Document passage:
------
Purpose of the Study:

  • To enhance the simulation of airborne contaminant dispersion in enclosed spaces.
  • To investigate the modification of the turbulent Schmidt number (Sc) as a function of turbulent kinematic viscosity.
  • To improve the accuracy of computational fluid dynamics (CFD) models for indoor environments.

Main Methods:

  • Modified the turbulent Schmidt number (Sc) to be dependent on turbulent kinematic viscosity.
  • Conducted experiments in an aircraft cabin mockup to study airborne contaminant transmission.
  • Utilized experimental data from an office room with an underfloor air distribution (UFAD) system.
  • Employed the RNG k-ε turbulence model for simulations.
  • Analyzed model applicability based on airflow vibration frequency.

Main Results:

  • The modified turbulent Schmidt number (Sc) improved simulation accuracy for contaminant dispersion.
------
Exercise set:
**1)** Reproduce the contaminant dispersion study summary from "Purpose of the" to "model for simulations.".
**2)** Continue the contaminant dispersion study summary from the point where it stops.
The data that come next were taken from a separate source.

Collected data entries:
------
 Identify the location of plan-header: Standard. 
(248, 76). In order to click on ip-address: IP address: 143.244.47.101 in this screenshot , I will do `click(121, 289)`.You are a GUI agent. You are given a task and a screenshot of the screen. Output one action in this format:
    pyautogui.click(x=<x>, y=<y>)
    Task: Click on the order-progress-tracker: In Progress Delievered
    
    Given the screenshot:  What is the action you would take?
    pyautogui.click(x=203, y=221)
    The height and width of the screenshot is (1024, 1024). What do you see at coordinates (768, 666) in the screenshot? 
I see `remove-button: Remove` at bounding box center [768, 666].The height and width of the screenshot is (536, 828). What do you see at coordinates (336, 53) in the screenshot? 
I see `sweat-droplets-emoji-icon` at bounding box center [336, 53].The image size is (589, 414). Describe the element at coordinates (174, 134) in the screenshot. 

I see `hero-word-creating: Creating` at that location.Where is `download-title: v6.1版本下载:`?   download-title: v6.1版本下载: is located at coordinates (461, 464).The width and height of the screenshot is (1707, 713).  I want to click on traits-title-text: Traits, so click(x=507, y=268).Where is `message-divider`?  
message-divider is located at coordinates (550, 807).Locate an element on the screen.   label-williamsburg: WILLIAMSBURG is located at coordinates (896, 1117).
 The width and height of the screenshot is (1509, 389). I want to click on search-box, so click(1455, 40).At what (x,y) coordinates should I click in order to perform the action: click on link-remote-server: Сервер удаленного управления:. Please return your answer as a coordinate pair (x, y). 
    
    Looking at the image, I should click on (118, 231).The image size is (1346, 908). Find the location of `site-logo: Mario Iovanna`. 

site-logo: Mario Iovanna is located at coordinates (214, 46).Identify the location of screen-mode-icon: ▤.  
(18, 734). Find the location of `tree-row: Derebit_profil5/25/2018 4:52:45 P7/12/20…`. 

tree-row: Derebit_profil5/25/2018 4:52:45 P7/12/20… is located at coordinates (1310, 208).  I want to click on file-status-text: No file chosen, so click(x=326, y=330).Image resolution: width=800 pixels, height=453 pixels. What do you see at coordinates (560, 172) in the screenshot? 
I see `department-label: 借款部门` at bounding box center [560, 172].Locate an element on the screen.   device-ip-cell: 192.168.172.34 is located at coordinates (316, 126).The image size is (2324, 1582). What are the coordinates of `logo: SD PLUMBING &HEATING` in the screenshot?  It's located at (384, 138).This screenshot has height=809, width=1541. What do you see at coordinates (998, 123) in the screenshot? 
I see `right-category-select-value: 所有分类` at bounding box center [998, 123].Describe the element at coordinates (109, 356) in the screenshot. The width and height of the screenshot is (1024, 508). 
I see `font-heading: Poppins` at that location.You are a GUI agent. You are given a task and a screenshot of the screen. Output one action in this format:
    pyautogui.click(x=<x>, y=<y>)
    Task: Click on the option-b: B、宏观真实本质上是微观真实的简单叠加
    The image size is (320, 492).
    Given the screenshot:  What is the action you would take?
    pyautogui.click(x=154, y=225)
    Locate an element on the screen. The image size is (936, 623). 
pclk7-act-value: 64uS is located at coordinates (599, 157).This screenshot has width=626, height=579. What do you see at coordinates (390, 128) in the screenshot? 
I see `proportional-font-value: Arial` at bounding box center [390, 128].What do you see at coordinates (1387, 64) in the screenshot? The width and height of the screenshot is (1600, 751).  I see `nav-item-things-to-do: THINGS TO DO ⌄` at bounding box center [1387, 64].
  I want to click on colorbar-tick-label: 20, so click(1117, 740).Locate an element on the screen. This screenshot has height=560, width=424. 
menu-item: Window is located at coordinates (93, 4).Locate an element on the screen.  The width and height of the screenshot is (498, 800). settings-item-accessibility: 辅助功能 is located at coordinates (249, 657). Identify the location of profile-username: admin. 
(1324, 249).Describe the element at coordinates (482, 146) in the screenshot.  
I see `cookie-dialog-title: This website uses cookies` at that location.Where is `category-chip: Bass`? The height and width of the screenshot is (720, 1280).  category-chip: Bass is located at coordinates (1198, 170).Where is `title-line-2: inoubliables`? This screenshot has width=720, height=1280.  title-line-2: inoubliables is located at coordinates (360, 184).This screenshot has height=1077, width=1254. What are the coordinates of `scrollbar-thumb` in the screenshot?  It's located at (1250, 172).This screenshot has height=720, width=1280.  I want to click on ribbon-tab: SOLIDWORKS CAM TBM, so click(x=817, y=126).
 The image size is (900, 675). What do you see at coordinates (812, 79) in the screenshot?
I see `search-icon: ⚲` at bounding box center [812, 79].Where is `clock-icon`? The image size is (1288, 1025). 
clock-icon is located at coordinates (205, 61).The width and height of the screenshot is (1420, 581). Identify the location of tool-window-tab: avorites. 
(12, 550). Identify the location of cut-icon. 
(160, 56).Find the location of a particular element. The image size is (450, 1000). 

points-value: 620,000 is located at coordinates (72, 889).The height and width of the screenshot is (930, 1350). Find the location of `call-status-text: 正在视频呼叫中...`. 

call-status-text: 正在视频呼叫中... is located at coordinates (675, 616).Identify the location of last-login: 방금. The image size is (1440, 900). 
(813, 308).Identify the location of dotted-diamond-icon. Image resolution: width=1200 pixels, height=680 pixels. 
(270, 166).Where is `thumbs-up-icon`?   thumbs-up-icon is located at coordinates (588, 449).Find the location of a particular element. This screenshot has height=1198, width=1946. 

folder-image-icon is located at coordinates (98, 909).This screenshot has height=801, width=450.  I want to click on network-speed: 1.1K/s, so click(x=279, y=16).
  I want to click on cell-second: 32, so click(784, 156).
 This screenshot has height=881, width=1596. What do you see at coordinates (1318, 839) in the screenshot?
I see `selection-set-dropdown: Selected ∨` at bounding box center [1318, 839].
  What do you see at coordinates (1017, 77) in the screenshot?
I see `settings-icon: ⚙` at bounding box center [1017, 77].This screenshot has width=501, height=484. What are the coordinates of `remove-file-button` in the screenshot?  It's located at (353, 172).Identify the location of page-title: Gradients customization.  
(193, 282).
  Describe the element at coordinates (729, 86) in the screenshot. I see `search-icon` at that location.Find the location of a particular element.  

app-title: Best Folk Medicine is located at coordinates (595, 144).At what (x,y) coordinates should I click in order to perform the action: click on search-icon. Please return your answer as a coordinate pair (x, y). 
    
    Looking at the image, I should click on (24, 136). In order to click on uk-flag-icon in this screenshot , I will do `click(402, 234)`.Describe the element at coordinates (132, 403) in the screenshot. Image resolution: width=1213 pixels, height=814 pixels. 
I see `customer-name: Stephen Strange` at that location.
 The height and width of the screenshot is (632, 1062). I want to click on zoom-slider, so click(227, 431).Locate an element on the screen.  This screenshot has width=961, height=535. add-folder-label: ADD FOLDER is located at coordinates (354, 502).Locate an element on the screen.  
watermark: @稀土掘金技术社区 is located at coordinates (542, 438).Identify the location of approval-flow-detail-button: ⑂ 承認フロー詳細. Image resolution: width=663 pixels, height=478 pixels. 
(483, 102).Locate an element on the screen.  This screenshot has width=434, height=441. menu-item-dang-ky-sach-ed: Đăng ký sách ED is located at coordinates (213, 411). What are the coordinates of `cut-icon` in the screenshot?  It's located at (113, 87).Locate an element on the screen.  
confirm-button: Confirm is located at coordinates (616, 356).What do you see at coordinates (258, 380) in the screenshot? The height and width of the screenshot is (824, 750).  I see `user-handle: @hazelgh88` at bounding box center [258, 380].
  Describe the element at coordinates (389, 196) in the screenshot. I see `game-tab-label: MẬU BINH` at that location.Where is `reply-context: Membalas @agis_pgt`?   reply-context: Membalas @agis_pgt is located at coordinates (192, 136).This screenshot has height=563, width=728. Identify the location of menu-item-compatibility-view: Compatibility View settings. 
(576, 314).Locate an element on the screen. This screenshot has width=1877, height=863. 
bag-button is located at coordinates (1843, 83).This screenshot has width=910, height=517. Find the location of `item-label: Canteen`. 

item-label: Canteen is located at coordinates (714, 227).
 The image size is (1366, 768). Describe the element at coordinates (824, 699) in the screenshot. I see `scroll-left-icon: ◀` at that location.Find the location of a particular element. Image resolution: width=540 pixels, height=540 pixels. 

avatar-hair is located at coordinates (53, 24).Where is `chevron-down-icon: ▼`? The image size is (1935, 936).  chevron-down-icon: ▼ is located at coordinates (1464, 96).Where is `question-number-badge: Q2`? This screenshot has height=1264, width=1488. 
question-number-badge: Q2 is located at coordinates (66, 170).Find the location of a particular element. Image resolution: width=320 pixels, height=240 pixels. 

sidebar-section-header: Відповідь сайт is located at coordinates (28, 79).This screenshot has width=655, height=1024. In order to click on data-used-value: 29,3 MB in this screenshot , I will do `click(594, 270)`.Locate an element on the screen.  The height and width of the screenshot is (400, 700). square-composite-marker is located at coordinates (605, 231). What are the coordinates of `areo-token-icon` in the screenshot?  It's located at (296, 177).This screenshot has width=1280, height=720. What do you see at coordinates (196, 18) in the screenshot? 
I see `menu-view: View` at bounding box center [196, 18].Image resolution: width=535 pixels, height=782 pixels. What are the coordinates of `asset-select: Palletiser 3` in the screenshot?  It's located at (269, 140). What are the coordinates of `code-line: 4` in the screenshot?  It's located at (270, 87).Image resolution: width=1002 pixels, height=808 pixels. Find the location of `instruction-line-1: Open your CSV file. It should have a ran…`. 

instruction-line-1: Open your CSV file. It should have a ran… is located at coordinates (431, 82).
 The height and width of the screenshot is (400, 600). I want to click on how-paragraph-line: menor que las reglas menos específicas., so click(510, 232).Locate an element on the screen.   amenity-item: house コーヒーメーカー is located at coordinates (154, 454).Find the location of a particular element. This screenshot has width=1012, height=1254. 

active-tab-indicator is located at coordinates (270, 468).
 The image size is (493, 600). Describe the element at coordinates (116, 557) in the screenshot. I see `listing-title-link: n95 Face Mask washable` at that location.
------
Answer set:
**1)**
Purpose of the Study:

  • To enhance the simulation of airborne contaminant dispersion in enclosed spaces.
  • To investigate the modification of the turbulent Schmidt number (Sc) as a function of turbulent kinematic viscosity.
  • To improve the accuracy of computational fluid dynamics (CFD) models for indoor environments.

Main Methods:

  • Modified the turbulent Schmidt number (Sc) to be dependent on turbulent kinematic viscosity.
  • Conducted experiments in an aircraft cabin mockup to study airborne contaminant transmission.
  • Utilized experimental data from an office room with an underfloor air distribution (UFAD) system.
  • Employed the RNG k-ε turbulence model for simulations.

**2)**
  • The RNG k-ε model with the modified Sc outperformed the default Sc value in both aircraft cabin and office room simulations.
  • The study demonstrated better prediction of airborne contaminant dispersion using the viscosity-dependent Sc.

Conclusions:

  • Modifying the turbulent Schmidt number (Sc) based on viscosity offers a more accurate method for simulating indoor airborne contaminant dispersion.
  • The enhanced model shows improved performance across different enclosed spaces, including aircraft cabins and offices.
  • This research provides a foundation for more precise IAQ assessments and control strategies in built environments.